Das Kind sollte «die Welt retten»

Nach der Festnahme gestand die 25-jährige Mutter den Mord an ihrem Kind. Die rund zehnköpfige Sekte sei von einem 36 Jahre alten Mann geführt worden, der sich «Antares de la luz» genannt habe, erzählte sie. Der Sektenchef - mit wirklichem Namen Gustavo Castillo Gaete – ist der Vater des ermordeten Babys. Seit Februar ist Castillo auf der Flucht. Die Polizei glaubt, dass er über die Grenze nach Peru geflohen ist.

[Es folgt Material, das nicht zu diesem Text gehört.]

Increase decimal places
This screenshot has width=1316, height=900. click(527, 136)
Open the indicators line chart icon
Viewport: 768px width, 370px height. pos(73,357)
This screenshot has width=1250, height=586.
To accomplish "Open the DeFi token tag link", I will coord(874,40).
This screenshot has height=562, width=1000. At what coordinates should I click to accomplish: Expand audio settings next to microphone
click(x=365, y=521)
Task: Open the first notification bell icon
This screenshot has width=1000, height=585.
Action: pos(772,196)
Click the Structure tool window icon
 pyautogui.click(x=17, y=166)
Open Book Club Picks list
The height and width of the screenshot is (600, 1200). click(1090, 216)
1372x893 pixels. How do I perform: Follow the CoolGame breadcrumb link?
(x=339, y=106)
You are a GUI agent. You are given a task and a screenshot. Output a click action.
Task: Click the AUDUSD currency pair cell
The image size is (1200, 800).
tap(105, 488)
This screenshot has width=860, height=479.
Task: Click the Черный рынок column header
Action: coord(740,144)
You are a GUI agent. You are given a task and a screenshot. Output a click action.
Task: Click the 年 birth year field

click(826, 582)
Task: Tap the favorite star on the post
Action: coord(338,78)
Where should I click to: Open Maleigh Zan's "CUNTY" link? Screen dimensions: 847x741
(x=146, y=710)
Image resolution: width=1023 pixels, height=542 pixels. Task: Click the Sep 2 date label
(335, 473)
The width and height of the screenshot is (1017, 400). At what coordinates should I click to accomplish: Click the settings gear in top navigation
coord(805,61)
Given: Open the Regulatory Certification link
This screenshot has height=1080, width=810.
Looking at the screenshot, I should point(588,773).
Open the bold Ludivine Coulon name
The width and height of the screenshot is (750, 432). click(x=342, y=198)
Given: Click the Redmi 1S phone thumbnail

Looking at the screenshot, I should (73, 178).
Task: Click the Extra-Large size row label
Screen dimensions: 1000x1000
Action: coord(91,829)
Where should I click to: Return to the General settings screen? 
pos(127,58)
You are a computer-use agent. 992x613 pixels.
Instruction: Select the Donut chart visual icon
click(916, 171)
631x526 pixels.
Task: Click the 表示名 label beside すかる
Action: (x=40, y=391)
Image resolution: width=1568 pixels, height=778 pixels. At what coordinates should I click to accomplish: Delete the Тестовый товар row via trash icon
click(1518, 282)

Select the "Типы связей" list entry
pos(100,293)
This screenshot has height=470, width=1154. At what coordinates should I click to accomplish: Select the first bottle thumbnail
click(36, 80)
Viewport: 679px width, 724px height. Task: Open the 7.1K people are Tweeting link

Die anderen vier Frauen der Sekte gaben an, ebenfalls sexuellen Kontakt mit ihrem Leader gehabt zu haben. Als die Mutter des Säuglings schwanger wurde, habe Castillo sie in ein Zimmer gesperrt. Dort sei sie bis zur Geburt gefangen gehalten worden. Castillo habe ihr mehrmals erklärt, dass sie ihr Kind opfern müsse, «um die Welt zu retten». «Antares de la luz» glaubte fest, dass der Weltuntergang nach dem Maya-Kalender am 21. Dezember kommen würde.

Die Sektenrituale wurden oft unter Einfluss von «ayahuasca» durchgeführt, einem amazonischen Pflanzengetränk, das psychedelisch wirkt und Halluzinationen hervorruft.